Once trained, you can give the model a new age, and it will predict the height by using the line it learned.

💻

Example

This example shows how to use sklearn's LinearRegression to fit a simple dataset and predict new values.

python
from sklearn.linear_model import LinearRegression
import numpy as np

# Sample data: ages (input) and heights (target)
ages = np.array([[5], [6], [7], [8], [9]])  # 2D array for sklearn
heights = np.array([110, 115, 120, 125, 130])

# Create and train the model
model = LinearRegression()
model.fit(ages, heights)

# Predict height for a new age
new_age = np.array([[10]])
predicted_height = model.predict(new_age)

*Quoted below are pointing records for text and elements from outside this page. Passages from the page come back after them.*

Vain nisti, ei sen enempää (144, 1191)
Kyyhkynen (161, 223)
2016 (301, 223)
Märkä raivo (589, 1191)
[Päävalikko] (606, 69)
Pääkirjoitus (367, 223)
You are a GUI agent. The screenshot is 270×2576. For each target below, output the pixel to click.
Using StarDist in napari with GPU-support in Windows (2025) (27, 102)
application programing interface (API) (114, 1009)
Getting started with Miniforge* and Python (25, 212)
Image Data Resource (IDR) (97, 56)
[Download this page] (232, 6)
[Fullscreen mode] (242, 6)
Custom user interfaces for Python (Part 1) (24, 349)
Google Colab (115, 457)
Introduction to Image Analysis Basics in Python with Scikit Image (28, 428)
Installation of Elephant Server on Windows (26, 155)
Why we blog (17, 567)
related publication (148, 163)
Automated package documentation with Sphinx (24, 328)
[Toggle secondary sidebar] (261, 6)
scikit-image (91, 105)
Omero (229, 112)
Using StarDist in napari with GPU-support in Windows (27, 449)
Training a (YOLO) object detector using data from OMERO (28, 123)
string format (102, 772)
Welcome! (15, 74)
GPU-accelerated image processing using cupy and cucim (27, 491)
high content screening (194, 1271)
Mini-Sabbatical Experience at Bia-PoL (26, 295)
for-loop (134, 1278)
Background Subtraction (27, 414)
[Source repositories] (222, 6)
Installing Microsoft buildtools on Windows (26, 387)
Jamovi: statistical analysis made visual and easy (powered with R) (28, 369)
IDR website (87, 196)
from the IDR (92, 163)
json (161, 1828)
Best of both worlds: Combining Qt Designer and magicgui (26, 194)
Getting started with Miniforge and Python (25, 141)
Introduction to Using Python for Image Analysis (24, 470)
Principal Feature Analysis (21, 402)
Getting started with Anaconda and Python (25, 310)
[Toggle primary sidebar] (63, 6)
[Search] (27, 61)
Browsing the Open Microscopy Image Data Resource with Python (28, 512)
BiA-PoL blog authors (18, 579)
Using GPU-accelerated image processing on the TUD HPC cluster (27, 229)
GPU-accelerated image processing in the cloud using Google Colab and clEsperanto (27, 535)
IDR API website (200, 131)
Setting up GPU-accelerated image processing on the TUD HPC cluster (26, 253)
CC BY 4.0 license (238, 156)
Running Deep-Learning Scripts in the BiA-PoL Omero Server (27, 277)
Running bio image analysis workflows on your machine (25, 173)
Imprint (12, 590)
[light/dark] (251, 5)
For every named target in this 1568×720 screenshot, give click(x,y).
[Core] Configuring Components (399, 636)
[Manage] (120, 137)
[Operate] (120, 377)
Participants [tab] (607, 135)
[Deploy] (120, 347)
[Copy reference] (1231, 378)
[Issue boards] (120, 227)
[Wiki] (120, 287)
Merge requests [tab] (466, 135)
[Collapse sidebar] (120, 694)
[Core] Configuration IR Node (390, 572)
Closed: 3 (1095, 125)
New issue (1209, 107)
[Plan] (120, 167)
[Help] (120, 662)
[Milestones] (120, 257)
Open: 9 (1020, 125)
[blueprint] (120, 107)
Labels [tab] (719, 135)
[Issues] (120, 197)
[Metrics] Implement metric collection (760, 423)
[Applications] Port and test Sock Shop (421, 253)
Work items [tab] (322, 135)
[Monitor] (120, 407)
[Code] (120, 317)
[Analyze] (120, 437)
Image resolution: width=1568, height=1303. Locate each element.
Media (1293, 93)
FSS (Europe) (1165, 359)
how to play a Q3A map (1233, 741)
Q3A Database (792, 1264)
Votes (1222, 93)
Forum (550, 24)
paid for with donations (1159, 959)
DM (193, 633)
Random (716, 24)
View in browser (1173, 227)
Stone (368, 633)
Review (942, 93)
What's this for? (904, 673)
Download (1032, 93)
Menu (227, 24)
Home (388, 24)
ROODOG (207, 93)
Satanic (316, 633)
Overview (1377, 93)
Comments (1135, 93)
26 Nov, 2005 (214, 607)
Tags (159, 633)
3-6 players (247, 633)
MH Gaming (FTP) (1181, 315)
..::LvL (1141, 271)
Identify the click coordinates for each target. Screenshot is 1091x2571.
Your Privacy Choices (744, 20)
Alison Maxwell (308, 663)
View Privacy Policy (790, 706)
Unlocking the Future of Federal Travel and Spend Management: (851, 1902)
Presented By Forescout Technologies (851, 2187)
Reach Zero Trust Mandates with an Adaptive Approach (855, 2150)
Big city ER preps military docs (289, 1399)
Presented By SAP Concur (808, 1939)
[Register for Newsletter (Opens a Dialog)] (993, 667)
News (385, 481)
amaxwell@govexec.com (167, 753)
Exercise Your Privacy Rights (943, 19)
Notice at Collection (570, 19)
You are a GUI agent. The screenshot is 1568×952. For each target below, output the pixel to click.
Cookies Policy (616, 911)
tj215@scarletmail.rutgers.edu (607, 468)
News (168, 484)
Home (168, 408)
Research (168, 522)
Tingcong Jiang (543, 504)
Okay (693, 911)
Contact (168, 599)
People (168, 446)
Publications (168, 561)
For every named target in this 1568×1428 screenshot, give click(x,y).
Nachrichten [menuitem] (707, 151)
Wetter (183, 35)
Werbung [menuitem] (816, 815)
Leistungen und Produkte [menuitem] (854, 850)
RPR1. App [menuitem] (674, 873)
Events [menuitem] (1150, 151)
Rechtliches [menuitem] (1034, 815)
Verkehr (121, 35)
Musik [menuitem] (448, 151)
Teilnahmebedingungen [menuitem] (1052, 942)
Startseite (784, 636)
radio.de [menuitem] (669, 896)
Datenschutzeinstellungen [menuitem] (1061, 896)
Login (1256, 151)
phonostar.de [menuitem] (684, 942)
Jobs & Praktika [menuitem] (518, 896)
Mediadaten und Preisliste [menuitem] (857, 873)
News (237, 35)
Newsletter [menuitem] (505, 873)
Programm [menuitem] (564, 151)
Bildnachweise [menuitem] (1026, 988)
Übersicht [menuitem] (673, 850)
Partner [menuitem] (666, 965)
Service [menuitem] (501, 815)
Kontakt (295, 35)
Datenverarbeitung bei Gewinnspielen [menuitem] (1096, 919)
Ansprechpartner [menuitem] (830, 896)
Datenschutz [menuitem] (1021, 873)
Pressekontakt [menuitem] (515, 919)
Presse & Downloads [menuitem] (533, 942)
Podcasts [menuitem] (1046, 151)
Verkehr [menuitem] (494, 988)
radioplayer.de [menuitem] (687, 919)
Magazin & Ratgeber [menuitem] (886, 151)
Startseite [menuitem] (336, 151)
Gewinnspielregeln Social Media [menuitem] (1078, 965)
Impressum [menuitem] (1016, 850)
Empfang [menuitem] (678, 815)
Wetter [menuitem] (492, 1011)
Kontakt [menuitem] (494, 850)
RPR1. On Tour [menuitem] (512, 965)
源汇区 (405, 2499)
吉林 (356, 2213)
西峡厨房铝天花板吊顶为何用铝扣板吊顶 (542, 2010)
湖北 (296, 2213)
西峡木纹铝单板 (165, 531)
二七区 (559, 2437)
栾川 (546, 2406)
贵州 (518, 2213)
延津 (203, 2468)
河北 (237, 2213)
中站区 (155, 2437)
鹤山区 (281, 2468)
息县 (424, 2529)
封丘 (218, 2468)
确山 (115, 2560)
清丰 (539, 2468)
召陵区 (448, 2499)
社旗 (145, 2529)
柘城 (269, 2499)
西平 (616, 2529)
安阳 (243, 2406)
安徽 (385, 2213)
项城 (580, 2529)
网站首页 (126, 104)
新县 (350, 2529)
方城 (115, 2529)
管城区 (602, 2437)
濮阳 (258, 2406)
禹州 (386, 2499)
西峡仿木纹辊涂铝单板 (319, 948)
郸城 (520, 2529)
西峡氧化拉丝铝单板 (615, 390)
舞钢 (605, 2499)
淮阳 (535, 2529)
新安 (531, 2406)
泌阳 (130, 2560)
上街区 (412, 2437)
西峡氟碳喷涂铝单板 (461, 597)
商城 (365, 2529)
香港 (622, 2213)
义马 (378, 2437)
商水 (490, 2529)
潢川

print(f"Predicted height for age 10: {predicted_height[0]:.2f} cm")
Output
Predicted height for age 10: 135.00 cm
🎯

When to Use

Use linear regression when you want to predict a continuous number based on one or more input features. It works best when the relationship between inputs and output is roughly a straight line.

Real-world examples include predicting house prices from size, estimating sales based on advertising spend, or forecasting temperatures from time of year.

It's simple, fast, and interpretable, making it a great first step for many prediction problems.

Key Points

  • Linear regression models the relationship between inputs and a continuous output with a straight line.
  • It learns coefficients (slope) and intercept to make predictions.
  • Sklearn's LinearRegression makes it easy to train and predict.
  • Best for problems where output changes linearly with inputs.
  • Simple and interpretable, but not suitable for complex nonlinear patterns.

Key Takeaways

Linear regression predicts continuous values by fitting a straight line to data.
Use sklearn's LinearRegression to easily train and predict in Python.
Best for problems with a linear relationship between inputs and output.
It provides simple, fast, and interpretable models.
Not suitable for complex nonlinear relationships.